Entries on target coordinates
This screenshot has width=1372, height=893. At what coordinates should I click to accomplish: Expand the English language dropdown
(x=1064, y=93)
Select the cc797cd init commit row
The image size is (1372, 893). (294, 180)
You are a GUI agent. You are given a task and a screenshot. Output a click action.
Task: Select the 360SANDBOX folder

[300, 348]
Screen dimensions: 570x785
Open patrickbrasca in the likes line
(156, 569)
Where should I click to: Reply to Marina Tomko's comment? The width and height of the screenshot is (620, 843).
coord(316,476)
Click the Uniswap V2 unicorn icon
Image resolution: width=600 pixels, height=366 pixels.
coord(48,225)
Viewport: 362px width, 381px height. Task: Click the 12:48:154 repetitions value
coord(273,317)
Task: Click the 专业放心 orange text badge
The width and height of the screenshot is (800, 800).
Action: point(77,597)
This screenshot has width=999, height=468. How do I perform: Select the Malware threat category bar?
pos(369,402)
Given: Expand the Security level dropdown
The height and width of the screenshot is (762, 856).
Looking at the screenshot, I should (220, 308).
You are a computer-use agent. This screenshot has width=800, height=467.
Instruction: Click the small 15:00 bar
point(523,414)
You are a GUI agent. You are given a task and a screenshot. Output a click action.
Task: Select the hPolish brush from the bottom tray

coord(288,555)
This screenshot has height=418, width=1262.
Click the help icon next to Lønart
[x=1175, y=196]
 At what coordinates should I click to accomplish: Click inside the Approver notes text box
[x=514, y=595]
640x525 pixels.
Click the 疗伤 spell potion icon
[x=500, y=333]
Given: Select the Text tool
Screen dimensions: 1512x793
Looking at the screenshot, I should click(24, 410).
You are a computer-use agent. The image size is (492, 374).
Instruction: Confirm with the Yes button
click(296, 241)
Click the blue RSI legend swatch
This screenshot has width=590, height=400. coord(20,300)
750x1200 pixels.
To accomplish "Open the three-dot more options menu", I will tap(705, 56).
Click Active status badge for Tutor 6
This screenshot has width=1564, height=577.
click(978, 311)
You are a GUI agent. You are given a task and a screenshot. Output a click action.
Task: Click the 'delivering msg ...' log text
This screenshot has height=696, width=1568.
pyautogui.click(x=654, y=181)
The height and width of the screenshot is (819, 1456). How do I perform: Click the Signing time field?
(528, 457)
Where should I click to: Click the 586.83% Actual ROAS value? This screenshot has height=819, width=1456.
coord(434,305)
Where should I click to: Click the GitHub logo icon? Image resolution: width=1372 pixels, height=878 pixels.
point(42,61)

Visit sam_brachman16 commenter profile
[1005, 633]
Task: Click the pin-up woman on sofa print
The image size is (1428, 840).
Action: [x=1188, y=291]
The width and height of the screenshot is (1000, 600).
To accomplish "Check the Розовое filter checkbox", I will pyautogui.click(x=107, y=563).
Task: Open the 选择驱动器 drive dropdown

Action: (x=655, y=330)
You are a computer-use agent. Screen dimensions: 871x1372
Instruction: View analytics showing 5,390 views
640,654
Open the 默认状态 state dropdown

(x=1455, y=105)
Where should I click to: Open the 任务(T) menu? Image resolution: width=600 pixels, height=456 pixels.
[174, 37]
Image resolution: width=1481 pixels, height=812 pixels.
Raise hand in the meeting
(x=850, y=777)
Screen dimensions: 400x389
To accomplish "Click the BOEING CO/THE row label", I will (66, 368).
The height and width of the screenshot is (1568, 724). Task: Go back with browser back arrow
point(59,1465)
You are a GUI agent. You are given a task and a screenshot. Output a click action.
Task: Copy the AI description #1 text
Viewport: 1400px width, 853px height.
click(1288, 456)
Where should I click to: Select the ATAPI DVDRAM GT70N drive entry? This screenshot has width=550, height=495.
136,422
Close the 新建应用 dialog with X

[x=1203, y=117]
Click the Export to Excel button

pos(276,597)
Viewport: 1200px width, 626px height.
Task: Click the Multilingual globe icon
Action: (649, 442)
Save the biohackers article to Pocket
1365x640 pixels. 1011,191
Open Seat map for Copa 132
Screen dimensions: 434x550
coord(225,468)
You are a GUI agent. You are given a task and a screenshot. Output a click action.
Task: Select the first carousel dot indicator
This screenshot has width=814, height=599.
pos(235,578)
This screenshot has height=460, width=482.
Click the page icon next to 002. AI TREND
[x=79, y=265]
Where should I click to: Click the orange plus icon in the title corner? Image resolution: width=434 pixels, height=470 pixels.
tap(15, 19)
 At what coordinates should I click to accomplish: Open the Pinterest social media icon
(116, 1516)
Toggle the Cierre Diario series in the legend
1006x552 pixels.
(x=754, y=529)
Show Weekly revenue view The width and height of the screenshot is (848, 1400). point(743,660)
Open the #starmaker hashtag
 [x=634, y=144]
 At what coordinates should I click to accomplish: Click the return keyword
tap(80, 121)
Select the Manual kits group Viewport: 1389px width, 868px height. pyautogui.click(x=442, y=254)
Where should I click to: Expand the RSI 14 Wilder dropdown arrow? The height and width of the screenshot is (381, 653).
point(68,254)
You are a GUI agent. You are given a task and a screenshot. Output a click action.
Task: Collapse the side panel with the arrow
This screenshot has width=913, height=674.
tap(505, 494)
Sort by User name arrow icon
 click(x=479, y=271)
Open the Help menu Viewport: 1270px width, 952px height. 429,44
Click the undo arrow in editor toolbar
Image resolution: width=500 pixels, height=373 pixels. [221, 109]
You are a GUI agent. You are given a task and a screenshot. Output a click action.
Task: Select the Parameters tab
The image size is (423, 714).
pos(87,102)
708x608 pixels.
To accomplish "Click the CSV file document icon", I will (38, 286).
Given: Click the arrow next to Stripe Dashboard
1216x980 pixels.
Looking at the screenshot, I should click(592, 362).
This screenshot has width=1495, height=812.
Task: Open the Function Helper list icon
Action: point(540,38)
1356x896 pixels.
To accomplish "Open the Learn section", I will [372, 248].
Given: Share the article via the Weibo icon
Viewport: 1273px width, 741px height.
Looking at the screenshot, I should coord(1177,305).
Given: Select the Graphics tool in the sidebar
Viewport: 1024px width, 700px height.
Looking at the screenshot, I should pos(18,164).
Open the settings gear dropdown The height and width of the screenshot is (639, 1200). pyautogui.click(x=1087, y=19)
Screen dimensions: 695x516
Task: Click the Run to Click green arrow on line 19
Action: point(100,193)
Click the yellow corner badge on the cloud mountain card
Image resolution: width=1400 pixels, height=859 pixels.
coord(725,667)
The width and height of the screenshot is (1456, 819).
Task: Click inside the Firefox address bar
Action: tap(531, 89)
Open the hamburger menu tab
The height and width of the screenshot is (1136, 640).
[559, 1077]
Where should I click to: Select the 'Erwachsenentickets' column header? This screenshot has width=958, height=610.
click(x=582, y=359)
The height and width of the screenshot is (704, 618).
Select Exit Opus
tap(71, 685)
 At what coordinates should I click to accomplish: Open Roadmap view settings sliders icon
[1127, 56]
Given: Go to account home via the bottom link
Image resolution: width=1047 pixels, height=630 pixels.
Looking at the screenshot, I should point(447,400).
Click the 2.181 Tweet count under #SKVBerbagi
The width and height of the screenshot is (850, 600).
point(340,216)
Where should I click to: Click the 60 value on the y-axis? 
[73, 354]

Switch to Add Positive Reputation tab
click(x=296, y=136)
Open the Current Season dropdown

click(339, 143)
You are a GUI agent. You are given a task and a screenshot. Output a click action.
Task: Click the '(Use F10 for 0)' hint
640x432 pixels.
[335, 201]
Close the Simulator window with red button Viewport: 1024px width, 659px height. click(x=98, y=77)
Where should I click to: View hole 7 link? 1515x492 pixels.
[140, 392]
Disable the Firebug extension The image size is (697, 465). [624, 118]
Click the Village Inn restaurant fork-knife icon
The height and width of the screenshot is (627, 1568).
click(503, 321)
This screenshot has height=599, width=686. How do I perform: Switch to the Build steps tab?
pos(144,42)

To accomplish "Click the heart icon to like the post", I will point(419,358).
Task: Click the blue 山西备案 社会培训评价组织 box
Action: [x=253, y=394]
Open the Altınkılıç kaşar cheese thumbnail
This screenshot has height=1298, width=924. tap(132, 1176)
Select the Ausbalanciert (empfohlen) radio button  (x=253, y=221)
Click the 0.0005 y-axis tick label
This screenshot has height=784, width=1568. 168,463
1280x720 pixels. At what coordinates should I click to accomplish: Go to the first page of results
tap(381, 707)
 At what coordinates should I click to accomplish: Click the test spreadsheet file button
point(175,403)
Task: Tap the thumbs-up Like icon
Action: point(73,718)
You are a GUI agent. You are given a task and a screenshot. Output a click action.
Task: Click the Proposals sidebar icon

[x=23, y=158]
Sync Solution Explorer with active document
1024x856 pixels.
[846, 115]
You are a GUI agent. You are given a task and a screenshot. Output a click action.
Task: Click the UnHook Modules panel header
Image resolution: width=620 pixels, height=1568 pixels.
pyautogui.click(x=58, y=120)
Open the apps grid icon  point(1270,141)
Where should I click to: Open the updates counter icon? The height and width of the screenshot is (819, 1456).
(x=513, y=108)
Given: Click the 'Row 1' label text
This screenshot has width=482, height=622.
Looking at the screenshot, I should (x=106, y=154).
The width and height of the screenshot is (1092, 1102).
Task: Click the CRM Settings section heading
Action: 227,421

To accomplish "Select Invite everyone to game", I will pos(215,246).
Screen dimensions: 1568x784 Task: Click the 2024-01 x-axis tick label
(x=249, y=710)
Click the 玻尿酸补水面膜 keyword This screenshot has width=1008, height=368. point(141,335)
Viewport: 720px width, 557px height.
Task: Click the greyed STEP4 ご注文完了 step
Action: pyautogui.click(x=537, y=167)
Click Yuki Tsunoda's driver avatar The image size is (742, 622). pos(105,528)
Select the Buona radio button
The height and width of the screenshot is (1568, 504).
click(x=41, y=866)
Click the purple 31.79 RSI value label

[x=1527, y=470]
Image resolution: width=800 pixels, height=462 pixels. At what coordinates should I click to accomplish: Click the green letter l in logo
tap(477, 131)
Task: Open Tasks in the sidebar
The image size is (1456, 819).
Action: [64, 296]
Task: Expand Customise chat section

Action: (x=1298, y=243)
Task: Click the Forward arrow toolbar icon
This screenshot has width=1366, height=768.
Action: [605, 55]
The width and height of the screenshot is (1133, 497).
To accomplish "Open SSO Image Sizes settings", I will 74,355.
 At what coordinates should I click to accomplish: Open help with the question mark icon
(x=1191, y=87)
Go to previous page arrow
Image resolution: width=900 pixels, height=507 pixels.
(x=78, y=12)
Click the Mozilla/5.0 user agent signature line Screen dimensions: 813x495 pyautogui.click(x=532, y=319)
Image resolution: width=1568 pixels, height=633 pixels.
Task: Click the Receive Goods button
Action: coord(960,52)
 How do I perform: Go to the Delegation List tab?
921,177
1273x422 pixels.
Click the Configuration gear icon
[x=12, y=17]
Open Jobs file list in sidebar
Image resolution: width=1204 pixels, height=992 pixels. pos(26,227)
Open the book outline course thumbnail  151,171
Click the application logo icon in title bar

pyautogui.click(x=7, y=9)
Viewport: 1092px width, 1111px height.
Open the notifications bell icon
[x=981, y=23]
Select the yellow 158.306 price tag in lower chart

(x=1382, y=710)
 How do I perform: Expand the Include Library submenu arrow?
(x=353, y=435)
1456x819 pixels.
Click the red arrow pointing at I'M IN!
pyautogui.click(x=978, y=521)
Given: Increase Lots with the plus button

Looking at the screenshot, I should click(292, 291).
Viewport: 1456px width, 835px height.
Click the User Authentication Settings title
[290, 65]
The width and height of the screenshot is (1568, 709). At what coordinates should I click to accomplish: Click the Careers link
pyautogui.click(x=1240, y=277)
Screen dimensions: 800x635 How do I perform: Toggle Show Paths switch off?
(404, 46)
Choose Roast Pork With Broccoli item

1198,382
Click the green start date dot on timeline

STATED TASK
Write out the items above word for word, starting at the very first line and ending after the line that contains "coord(288,555)".

SOLUTION TO THIS EXERCISE
This screenshot has width=1372, height=893. At what coordinates should I click to accomplish: Expand the English language dropdown
(x=1064, y=93)
Select the cc797cd init commit row
The image size is (1372, 893). (294, 180)
You are a GUI agent. You are given a task and a screenshot. Output a click action.
Task: Select the 360SANDBOX folder

[300, 348]
Screen dimensions: 570x785
Open patrickbrasca in the likes line
(156, 569)
Where should I click to: Reply to Marina Tomko's comment? The width and height of the screenshot is (620, 843).
coord(316,476)
Click the Uniswap V2 unicorn icon
Image resolution: width=600 pixels, height=366 pixels.
coord(48,225)
Viewport: 362px width, 381px height. Task: Click the 12:48:154 repetitions value
coord(273,317)
Task: Click the 专业放心 orange text badge
The width and height of the screenshot is (800, 800).
Action: point(77,597)
This screenshot has width=999, height=468. How do I perform: Select the Malware threat category bar?
pos(369,402)
Given: Expand the Security level dropdown
The height and width of the screenshot is (762, 856).
Looking at the screenshot, I should (220, 308).
You are a computer-use agent. This screenshot has width=800, height=467.
Instruction: Click the small 15:00 bar
point(523,414)
You are a GUI agent. You are given a task and a screenshot. Output a click action.
Task: Select the hPolish brush from the bottom tray

coord(288,555)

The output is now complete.